• Task to carry out
Check each line of the records below and collect those that include the word "Given".

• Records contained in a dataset
Start of Block
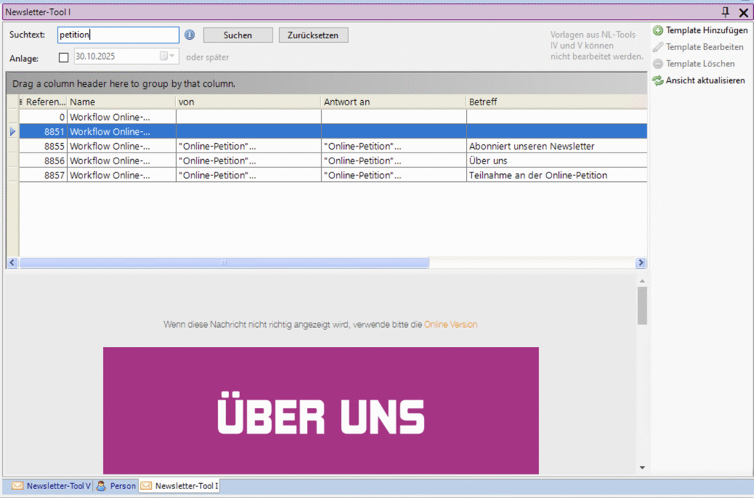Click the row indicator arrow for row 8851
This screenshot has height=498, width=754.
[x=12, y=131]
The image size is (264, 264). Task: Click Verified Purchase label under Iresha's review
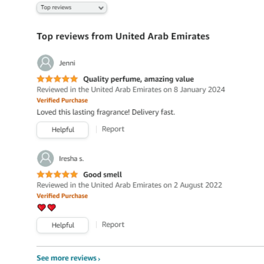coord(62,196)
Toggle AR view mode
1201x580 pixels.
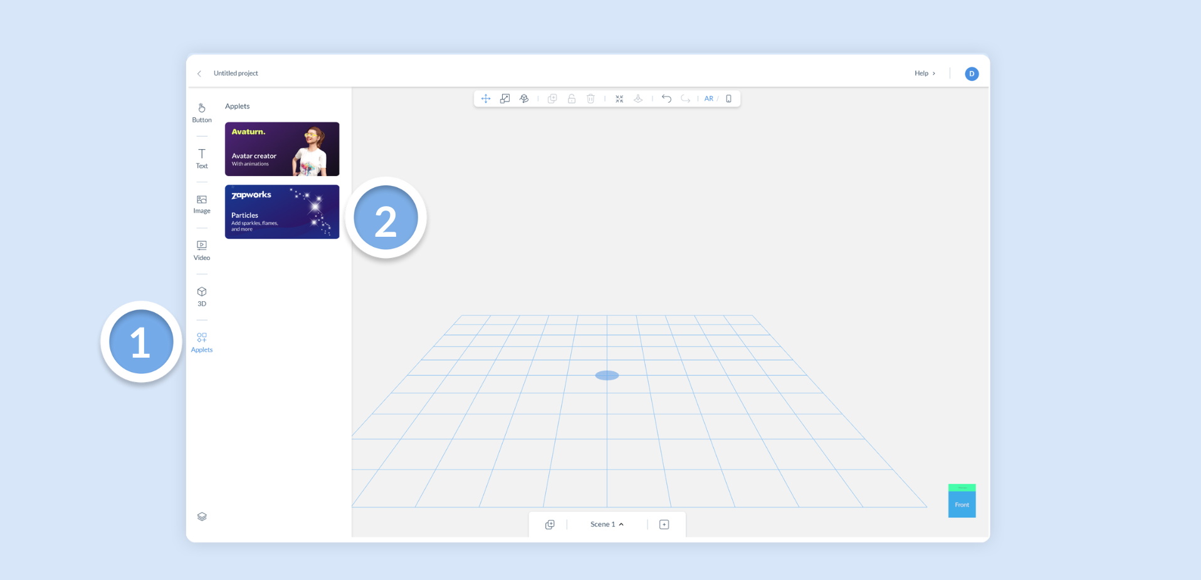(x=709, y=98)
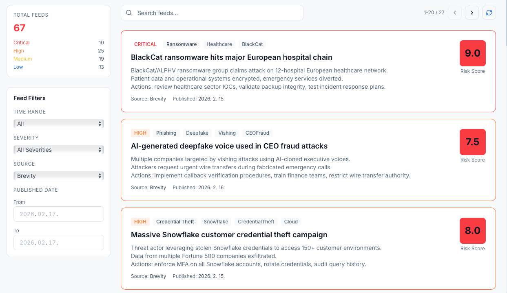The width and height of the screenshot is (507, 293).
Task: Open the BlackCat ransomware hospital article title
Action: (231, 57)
End of Block
Start of Block
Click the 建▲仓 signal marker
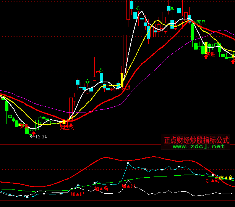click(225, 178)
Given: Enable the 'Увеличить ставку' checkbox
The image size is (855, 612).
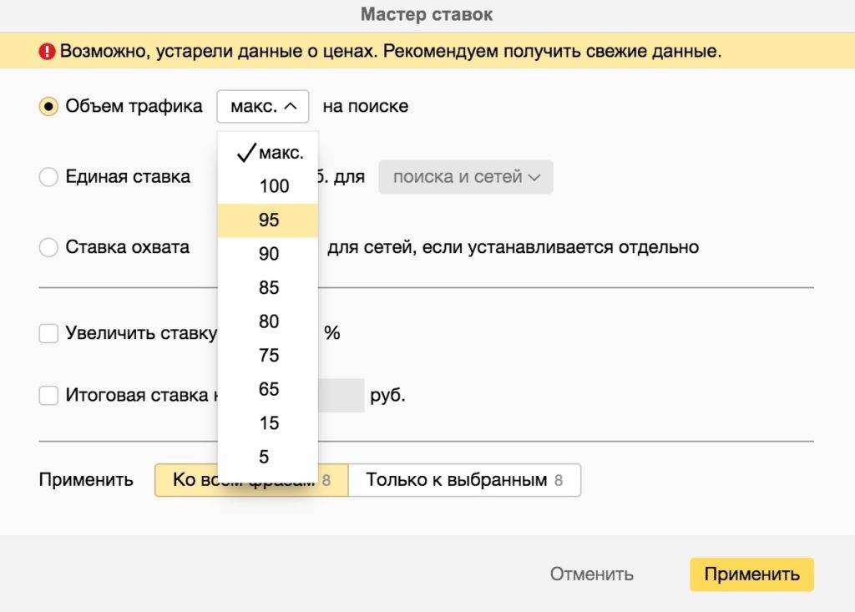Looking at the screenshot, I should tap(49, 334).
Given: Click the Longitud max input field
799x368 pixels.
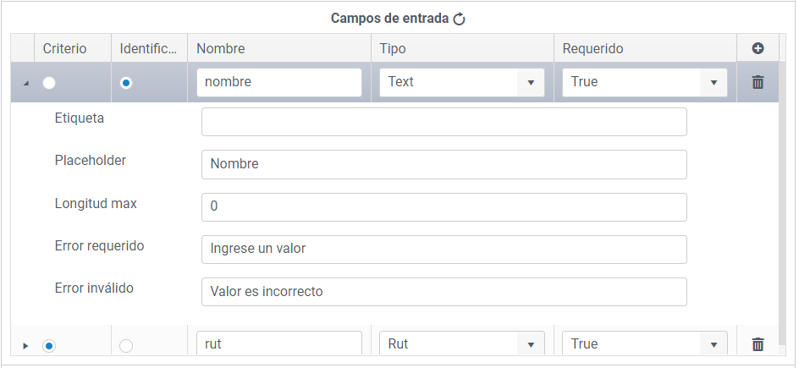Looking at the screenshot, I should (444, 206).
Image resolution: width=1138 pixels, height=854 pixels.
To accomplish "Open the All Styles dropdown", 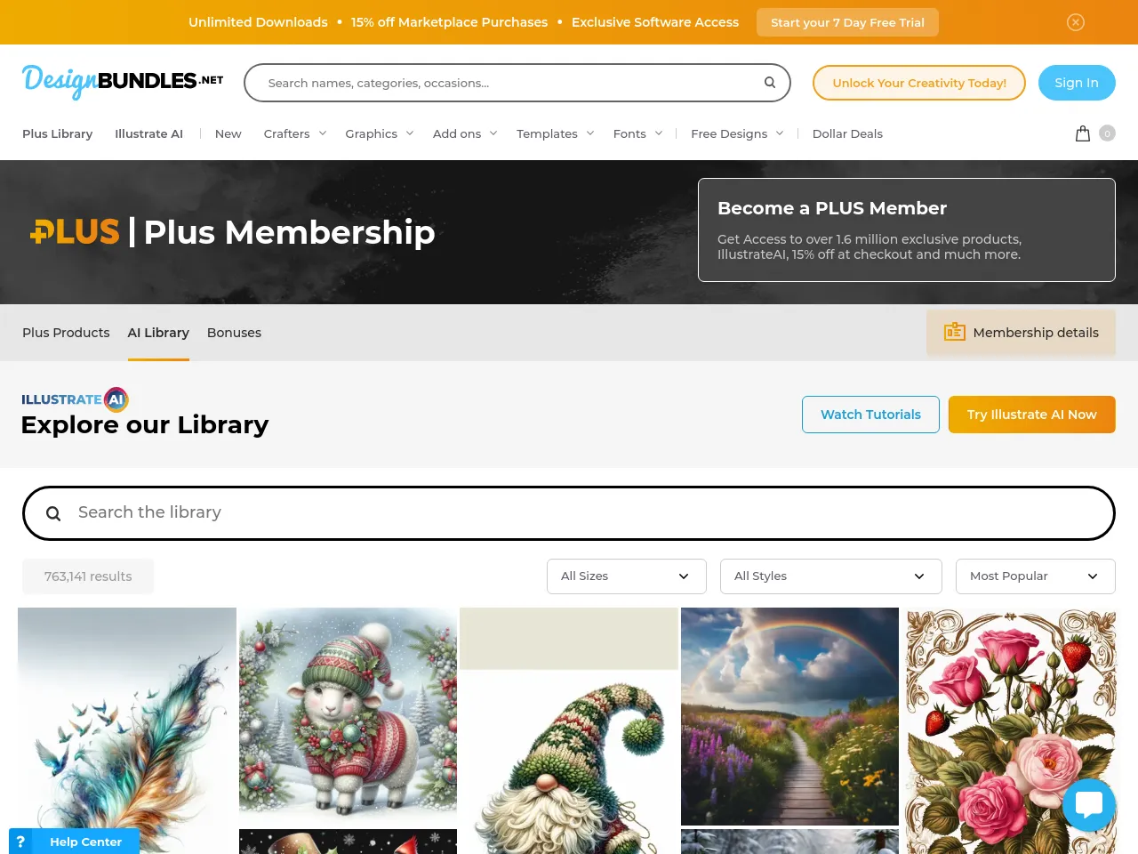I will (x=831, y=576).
End of Block
• Completed task
Given: Enable the 'Увеличить ставку' checkbox
Given: Click the Longitud max input field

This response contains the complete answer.